Now one of my main questions stems from this answer, so is being discrete and being quantized the same thing? Apparently not necessarily, I saw a definition that said that to be quantized doesn't necessarily mean to be discrete but I don't understand how that could be. Would anyone care to explain?
Another question of mine that reside more on the philosophical side is whether we could ever know if space continues just like the number line infinitely smaller and bigger or if it is actually discretized? When Plank wrote the plank length I am pretty sure that He wasn't trying to say that that was the smallest length there could possibly be but that classical definition of the laws of physics change and so can we possibly know how small we can go to know realty?

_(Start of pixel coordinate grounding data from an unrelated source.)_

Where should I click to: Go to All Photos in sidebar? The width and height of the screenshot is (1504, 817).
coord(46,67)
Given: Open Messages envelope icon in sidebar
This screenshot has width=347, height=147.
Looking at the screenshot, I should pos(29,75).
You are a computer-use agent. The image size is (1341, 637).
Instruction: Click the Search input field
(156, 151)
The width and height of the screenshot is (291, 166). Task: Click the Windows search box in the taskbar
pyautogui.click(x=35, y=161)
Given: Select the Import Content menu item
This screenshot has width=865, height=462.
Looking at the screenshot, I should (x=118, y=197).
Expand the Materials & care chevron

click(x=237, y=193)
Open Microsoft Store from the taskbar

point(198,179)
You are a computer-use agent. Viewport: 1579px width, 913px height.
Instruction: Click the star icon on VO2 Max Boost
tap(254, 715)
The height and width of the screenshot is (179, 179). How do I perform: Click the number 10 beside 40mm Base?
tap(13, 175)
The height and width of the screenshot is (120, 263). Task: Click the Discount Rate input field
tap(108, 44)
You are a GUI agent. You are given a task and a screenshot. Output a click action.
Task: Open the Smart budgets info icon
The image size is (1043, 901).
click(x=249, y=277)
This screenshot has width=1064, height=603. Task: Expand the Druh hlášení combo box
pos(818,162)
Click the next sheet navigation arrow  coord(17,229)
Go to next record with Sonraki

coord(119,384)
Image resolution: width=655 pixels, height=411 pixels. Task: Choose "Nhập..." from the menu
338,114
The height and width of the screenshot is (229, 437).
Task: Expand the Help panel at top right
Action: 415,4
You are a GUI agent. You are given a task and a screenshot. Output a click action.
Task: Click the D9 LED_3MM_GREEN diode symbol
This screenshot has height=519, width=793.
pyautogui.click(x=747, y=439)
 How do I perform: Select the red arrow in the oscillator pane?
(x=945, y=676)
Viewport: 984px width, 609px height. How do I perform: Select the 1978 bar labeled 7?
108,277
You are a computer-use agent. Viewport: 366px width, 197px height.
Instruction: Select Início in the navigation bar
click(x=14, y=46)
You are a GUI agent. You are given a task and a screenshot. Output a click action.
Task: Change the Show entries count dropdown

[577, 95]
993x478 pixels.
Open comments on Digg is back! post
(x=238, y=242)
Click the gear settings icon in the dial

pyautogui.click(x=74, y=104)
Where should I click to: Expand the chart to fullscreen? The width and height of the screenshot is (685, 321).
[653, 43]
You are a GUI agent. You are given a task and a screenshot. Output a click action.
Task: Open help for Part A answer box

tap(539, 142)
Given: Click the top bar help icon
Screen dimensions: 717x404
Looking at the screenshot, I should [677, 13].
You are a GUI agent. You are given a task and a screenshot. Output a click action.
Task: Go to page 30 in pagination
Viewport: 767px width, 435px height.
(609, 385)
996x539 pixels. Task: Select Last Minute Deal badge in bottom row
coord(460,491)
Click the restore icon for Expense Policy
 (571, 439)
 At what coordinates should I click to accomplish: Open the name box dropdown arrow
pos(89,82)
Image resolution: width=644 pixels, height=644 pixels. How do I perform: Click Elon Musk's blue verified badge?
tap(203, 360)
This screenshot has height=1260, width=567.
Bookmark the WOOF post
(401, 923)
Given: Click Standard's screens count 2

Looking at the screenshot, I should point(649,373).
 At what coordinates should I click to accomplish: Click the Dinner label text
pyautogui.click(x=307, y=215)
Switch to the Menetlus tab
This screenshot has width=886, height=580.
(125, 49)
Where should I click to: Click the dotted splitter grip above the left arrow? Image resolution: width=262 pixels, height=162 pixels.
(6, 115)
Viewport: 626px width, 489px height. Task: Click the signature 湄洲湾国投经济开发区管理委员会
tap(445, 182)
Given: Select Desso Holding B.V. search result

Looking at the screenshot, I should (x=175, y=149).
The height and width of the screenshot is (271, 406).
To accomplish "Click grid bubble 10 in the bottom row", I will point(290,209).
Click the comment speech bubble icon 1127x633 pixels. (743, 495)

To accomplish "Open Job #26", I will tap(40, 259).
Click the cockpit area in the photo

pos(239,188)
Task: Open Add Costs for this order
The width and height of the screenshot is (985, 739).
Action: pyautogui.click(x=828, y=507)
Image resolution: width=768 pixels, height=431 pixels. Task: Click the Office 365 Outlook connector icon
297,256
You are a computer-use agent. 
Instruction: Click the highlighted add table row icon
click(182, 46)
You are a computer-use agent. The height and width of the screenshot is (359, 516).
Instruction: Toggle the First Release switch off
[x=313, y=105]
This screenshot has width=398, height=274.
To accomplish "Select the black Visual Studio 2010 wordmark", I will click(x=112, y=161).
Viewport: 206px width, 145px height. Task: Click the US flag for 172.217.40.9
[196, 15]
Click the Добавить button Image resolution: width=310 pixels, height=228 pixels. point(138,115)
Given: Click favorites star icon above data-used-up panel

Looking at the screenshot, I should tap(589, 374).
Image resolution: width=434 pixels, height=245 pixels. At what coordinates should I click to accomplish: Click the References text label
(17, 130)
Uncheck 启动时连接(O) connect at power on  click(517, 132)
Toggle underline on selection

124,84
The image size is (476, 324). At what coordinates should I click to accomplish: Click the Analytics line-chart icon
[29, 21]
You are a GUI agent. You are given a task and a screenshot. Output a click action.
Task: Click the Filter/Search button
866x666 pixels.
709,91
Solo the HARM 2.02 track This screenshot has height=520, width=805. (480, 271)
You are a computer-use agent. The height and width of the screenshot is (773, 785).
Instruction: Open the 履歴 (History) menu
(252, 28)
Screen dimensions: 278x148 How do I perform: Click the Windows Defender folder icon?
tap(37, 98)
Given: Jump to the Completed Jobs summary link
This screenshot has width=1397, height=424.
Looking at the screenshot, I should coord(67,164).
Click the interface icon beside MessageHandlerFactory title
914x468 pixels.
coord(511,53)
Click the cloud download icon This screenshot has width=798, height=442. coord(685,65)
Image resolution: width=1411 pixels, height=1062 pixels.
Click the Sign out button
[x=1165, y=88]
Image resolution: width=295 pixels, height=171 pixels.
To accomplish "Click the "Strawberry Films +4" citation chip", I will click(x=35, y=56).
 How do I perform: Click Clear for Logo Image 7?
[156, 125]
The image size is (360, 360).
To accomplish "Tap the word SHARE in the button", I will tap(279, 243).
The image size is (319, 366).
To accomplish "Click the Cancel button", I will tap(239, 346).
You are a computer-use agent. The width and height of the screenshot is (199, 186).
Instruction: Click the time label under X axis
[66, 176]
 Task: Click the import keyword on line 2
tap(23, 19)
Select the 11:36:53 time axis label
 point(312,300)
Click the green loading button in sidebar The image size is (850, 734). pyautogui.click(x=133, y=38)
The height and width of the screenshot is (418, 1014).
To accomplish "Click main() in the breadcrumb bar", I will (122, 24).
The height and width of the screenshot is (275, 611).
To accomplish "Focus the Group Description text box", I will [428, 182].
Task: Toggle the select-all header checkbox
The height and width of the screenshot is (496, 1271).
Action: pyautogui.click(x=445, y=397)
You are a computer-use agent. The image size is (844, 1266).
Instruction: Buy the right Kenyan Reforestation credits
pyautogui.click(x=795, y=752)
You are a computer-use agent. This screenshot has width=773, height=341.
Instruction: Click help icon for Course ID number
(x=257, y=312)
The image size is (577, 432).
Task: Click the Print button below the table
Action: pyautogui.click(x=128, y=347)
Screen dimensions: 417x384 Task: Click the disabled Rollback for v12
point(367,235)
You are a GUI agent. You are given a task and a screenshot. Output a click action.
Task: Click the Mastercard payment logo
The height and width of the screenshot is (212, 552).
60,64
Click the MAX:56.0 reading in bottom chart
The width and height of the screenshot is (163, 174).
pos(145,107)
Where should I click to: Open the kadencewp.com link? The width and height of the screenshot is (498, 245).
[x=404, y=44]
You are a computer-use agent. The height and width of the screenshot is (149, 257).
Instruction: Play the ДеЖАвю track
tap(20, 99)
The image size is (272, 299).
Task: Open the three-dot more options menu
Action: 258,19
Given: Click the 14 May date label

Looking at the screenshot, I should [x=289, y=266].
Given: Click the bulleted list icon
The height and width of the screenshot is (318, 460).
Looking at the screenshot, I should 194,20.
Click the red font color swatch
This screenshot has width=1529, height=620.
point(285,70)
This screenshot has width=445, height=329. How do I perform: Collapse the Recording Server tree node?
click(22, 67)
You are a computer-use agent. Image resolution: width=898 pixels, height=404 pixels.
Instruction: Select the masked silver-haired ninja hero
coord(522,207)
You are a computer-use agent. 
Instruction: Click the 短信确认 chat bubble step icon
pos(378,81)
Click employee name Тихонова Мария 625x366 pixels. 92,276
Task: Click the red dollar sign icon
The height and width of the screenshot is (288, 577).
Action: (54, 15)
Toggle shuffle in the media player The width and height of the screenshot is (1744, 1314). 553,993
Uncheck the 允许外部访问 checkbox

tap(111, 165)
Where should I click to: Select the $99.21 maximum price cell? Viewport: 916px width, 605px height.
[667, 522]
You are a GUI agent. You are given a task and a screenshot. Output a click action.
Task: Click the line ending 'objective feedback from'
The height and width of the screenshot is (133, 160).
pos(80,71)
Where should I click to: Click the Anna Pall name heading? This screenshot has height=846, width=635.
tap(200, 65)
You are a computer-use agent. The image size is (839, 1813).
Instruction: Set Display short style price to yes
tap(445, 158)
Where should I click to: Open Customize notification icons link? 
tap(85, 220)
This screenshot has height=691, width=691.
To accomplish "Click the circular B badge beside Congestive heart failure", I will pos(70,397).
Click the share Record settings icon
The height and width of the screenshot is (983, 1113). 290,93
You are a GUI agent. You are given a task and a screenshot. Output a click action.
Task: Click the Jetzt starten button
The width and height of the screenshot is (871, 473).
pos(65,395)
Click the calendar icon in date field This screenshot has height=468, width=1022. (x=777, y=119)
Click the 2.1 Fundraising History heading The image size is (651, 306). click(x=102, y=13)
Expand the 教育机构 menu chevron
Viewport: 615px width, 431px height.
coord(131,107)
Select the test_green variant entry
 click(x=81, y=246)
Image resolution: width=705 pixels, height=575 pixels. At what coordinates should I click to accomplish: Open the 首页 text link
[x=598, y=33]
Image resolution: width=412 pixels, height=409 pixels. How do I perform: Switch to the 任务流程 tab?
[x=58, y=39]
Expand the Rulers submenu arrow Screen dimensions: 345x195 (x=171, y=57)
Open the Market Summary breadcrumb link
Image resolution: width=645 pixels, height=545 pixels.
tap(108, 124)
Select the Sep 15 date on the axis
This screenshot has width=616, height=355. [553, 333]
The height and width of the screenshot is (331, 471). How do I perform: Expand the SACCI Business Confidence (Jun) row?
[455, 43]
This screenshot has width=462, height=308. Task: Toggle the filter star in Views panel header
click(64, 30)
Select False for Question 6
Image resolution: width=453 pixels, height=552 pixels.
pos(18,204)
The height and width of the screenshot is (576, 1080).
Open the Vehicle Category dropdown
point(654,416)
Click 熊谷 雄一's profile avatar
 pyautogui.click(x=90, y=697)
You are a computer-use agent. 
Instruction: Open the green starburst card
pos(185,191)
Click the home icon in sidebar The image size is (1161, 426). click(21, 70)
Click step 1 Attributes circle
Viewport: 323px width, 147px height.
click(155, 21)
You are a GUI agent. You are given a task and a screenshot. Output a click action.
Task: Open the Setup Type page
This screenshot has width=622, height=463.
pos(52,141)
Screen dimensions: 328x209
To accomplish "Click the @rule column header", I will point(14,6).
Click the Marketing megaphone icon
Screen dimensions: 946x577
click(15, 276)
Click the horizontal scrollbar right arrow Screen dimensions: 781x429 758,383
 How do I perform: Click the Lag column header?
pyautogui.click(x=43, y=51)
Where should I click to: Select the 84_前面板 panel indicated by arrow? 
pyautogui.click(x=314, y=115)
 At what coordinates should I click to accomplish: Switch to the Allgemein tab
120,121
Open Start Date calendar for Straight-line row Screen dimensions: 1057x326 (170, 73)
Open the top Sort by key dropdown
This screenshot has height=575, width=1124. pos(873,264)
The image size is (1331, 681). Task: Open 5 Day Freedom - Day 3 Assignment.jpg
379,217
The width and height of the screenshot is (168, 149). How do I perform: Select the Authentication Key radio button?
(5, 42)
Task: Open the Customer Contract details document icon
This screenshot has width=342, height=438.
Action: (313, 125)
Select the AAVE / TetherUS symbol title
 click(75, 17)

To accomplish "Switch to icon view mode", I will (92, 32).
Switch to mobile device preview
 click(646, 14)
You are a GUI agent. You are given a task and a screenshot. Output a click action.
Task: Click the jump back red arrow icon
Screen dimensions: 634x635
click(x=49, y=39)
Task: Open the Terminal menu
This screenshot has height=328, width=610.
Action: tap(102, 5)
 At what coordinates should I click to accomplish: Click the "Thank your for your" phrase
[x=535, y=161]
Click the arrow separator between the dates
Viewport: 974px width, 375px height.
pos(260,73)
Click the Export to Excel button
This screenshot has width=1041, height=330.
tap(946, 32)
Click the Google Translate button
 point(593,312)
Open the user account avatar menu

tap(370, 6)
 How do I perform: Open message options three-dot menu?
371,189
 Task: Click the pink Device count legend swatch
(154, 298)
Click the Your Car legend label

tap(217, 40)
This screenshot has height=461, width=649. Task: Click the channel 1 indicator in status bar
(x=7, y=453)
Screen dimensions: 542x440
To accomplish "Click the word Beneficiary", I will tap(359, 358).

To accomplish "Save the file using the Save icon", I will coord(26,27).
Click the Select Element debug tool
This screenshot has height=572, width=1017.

I am partially aware of that this argument has been going for generation like Zeno and his teacher Parmenides claiming continuity where as people like Democritus trying to maintain a discrete nature of reality that is limited at the atom, but what makes it even more captivating is that right now we know that we can have particles that occupy spaces far smaller than the atom like the electrons and neutrinos and so maybe Zeno is right and space could be divided into smaller continuous segments i.e., space is continuous and not discrete.
Regardless, say, we know that space is discrete in some way would that make time discrete because it seems like time according to relativity is a dimension that is dependent on space and therefore would also be discrete making space-time discrete, but what does that say about the arrow of time, I understand that time and the arrow of time are different concepts and that arrow of time is more tied to thermodynamics and energy arrangement and entropy but it seems that even if time is slow or fast depending on the region of space the observer is in, the only thing that helps us separate the past from the future regardless is this arrow of time so now can we say the arrow of time is discretized in any way, can it be or is it necessarily continuous regardless of the theory or model we use?
Is Plank length a limit in reality or a limit of our knowledge? Is there no smaller scale than the Plank length or is the problem the fact that we are just not capable of measuring and comprehending such length?